Postponed | Research Seminar: 'Narrating the Life of Natalie K'

Dr Will Jackson presents a paper entitled 'Narrating the Life of Natalie K: Asylum and Welfare Records, Microhistory and ‘The Case’'.

Please note: this event has been postponed. The new date is to be confirmed.

This seminar is part of the Health Histories series in the School of History.

About the paper

This paper is a reflection on Jackson’s response to two archival files both concerning a person called Natalie K.

Natalie was born in 1917 in a Salvation Army Hostel in Cape Town, South Africa. She spent her childhood in-between homes: she lived with her mother, with foster carers and in a series of children’s homes. She also worked, in a factory, as a maid, and in domestic service. And she slept rough.

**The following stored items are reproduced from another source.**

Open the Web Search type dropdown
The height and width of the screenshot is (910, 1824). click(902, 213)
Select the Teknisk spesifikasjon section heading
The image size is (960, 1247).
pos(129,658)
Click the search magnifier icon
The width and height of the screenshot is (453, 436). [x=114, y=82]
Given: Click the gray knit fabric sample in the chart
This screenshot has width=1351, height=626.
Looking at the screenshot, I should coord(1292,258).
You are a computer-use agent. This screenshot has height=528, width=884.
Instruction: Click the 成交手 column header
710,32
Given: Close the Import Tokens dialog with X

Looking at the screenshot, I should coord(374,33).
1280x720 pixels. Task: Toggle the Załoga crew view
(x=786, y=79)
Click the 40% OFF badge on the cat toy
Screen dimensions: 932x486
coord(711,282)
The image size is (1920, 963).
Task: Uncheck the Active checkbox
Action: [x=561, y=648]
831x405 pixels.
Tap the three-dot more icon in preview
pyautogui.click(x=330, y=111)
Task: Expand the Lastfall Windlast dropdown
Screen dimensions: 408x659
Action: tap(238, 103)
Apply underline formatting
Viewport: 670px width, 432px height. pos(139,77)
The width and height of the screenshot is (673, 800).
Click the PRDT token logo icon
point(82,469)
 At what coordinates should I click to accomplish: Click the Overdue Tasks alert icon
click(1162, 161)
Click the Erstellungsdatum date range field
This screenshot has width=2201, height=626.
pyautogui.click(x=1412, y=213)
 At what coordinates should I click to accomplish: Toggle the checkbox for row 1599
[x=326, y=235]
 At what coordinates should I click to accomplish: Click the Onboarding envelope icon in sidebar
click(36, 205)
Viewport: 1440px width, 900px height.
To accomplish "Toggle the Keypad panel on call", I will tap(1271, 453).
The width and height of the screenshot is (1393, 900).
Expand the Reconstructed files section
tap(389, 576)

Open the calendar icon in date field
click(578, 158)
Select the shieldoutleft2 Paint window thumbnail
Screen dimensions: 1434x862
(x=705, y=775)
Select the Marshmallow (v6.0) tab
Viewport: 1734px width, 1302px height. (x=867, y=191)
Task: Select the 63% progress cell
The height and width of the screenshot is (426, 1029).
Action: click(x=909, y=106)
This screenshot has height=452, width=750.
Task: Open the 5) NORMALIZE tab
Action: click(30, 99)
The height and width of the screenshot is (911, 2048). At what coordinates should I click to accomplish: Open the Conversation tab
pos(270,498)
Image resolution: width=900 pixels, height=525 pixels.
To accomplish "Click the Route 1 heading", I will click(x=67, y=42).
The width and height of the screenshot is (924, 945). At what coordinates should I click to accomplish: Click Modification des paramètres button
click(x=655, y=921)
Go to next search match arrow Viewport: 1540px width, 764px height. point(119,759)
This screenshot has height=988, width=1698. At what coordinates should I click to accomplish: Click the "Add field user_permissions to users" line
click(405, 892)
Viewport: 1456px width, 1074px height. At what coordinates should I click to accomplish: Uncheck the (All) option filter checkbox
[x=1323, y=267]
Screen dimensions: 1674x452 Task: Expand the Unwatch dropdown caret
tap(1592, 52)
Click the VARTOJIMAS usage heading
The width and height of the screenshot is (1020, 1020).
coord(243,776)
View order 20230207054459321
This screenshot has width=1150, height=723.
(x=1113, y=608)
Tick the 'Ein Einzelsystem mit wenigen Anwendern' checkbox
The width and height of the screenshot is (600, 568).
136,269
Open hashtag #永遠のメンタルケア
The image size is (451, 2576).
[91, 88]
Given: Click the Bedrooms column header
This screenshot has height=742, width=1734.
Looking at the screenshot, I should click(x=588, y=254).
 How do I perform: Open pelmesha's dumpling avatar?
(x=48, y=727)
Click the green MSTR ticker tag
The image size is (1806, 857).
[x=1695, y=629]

Aged twenty she was judged to be ‘mentally disordered’ and from 1937 to 1942 was treated at the Valkenberg Mental Hospital in Cape Town. Evidence for Natalie’s life to this point is contained in her Valkenberg patient file and in a case file pertaining to the South African 1913 Children’s Protection Act. Though it is possible to read these files alongside many others – there are thousands of these case records in South African archives and many thousands more elsewhere – Jackson asks what happens when writing from just one ‘case’, and from this case in particular.

Content warning

This talk includes descriptions of patient treatment in a mental hospital, including syringe injection, that some people might find upsetting.

About the speaker

Dr Will Jackson is an associate professor in imperial history in the School of History at Leeds. His research has focused on settler-colonial Africa in the twentieth century. He writes about intimacy, childhood, the family, mental illness, poverty and race. His first book is Madness and Marginality: The Lives of Kenya’s White Insane (Manchester University Press, 2013). He has published since on race in South African child welfare work; masculinity and old age; female friendship and single-motherhood; emotions in colonial letters of petition; gender and juvenile delinquency and criminal prosecutions of inter-racial sex.